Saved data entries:
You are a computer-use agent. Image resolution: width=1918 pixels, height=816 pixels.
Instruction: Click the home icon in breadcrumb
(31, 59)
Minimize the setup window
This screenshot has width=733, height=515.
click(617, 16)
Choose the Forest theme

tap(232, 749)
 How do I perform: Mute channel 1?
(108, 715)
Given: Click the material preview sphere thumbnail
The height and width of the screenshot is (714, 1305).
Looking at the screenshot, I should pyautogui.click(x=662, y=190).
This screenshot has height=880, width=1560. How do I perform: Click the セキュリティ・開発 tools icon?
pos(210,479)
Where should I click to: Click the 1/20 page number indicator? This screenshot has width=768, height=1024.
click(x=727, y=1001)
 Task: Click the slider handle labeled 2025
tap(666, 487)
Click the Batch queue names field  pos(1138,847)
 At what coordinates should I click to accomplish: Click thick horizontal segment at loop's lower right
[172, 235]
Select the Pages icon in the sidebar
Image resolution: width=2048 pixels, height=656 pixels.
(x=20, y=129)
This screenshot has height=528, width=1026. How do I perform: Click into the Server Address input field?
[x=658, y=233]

■ EXERCISE BRIEF ■
Write out, word for word, every line from the one containing "This screenshot has height=880, width=1560." through the last line of the records above.

■ ANSWER TO THIS TASK ■
This screenshot has height=880, width=1560. How do I perform: Click the セキュリティ・開発 tools icon?
pos(210,479)
Where should I click to: Click the 1/20 page number indicator? This screenshot has width=768, height=1024.
click(x=727, y=1001)
 Task: Click the slider handle labeled 2025
tap(666, 487)
Click the Batch queue names field  pos(1138,847)
 At what coordinates should I click to accomplish: Click thick horizontal segment at loop's lower right
[172, 235]
Select the Pages icon in the sidebar
Image resolution: width=2048 pixels, height=656 pixels.
(x=20, y=129)
This screenshot has height=528, width=1026. How do I perform: Click into the Server Address input field?
[x=658, y=233]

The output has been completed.